## Text passage
● ● ●

[TUHS] history of virtual address space

[Paul Winalski via TUHS]

On Tue, Jan 20, 2026 at 10:45 AM Paul Winalski <paul.winalski at gmail.com>
wrote:

>
> It has nothing to do with how the VAX implements virtual addressing per
> se.  It's more to do with the way that the various a.out formats for
> program images (OMAGIC, NMAGIC, ZMAGIC) all assume that program addressing
> starts at 0.  It offers the greatest convenience and flexibility if the
> parts of kernel address space that must be mapped into user process address
> space are at the high end of the address space, well out of the way of user
> code and data.
>
> I found and downloaded a copy of the 1981 VAX Architecture Handbook and it
turns out I was wrong about this.  The page table design for VAX defines
three ranges of virtual addresses:

System (S): bit 31 of virtual address on
Program 0 (P0):  bits 31 and 30 of virtual address off
Program 1 (P1):  bit 31 of virtual address off, bit 30 on

Each page table has a pair of hardware registers defining the base and
length of the page table (SBR/SLR, P0BR/P0LR, P1BR, P1LR).  The SBR address
is a physical address.  The P0BR and P1BR addresses are virtual addresses
in system (bit 31 on) space.

This design facilitates a virtual address layout where there is a single
system address range occupying high virtual memory and per-process P0 and
P1 regions.  P1 is intended to implement a stack that grows downwards from
virtual address 0x7fffffff.  P0 is intended to implement code and heap
space growing upwards from 0x00000000.  VAX/VMS set the protection on the
first page of memory to allow neither read nor write access to any of the
four protection modes, so that any attempt to use small integers in the
range 0-511 (decimal) caused a seg fault.  This caught countless
programming errors.

So the virtual address layout of early Unix on the VAX was indeed dictated
by the page table mechanism of the VAX hardware.  Thanks to John Levine for
correcting me on this.

-Paul W.

● ● ●

## Material supplied
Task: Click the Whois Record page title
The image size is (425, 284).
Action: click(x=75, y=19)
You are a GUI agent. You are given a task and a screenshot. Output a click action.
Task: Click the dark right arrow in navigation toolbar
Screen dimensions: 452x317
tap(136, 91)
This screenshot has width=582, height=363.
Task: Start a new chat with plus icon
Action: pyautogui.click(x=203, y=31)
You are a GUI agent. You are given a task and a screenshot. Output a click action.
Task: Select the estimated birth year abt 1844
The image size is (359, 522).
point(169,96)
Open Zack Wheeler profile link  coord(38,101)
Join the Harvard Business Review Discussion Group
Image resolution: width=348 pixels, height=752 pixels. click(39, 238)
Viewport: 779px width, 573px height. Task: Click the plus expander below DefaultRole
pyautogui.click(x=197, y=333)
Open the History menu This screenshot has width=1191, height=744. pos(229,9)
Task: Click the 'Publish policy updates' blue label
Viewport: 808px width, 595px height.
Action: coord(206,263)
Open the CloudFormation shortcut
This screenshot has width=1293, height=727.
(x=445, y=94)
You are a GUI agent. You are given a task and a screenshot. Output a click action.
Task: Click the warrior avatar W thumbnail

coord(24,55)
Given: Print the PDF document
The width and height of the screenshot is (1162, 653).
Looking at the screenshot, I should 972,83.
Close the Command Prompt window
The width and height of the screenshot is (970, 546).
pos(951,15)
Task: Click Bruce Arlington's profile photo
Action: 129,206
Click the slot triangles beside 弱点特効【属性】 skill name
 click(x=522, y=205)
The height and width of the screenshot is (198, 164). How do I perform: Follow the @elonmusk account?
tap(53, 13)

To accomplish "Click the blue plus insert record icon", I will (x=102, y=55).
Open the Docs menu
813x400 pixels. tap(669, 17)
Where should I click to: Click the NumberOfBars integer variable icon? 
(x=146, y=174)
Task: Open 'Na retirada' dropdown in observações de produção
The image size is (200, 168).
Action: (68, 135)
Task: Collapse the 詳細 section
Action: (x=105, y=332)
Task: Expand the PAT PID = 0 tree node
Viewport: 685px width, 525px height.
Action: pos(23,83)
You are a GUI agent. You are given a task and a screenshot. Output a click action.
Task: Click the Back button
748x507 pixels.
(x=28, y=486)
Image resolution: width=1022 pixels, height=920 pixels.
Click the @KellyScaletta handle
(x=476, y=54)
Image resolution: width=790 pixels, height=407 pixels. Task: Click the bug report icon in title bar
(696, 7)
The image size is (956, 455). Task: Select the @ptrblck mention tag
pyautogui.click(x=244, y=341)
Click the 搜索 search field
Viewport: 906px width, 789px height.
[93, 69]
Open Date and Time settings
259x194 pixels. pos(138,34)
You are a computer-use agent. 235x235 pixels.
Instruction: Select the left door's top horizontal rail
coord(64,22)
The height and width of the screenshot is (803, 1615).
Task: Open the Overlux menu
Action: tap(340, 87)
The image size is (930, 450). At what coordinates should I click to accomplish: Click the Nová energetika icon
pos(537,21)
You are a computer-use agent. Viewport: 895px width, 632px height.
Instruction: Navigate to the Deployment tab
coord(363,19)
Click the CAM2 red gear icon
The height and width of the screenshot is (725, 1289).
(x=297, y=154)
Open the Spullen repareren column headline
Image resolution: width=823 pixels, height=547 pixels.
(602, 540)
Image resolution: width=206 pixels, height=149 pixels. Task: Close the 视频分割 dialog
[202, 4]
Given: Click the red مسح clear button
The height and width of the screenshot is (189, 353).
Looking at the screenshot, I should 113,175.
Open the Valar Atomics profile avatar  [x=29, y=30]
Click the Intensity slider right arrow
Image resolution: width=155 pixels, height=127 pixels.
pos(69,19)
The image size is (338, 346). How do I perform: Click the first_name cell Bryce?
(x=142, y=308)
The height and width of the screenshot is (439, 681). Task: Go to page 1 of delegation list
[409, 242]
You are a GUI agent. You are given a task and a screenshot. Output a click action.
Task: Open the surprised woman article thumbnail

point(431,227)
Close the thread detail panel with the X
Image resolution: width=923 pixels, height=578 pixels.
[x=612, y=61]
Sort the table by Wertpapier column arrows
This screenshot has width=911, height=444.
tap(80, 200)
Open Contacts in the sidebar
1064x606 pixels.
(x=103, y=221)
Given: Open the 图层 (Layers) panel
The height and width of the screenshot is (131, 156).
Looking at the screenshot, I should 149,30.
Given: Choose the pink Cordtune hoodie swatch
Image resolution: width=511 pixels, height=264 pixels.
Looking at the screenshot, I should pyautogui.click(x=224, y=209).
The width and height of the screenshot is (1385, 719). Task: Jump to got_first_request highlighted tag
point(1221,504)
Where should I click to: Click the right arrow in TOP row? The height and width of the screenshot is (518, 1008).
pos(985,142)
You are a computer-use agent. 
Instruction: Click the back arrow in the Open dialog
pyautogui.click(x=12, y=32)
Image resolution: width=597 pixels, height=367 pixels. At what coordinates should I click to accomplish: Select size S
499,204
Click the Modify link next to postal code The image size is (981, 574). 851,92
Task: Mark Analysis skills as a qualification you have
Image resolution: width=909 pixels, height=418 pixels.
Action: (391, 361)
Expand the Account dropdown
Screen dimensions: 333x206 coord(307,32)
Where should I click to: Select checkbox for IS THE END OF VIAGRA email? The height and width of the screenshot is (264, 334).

● ● ●

## Given task 1
Summarize the mailing-list post in two sentences.
## Given task 2
Extract the part of the mailing-list post from "Each page table" up to and including "programming errors.", copying it word for word.
The entries above are separate material and form no part of the mailing-list post.

## Exercise solution 1
After consulting the 1981 VAX Architecture Handbook, the writer finds that an earlier claim was wrong: the VAX page table design defines a system range with bit 31 on and two per-process ranges, P0 for code and heap growing upward from 0x00000000 and P1 for a stack growing downward from 0x7fffffff. The virtual address layout of early Unix on the VAX was therefore dictated by the hardware's page table mechanism.

## Exercise solution 2
Each page table has a pair of hardware registers defining the base and
length of the page table (SBR/SLR, P0BR/P0LR, P1BR, P1LR).  The SBR address
is a physical address.  The P0BR and P1BR addresses are virtual addresses
in system (bit 31 on) space.

This design facilitates a virtual address layout where there is a single
system address range occupying high virtual memory and per-process P0 and
P1 regions.  P1 is intended to implement a stack that grows downwards from
virtual address 0x7fffffff.  P0 is intended to implement code and heap
space growing upwards from 0x00000000.  VAX/VMS set the protection on the
first page of memory to allow neither read nor write access to any of the
four protection modes, so that any attempt to use small integers in the
range 0-511 (decimal) caused a seg fault.  This caught countless
programming errors.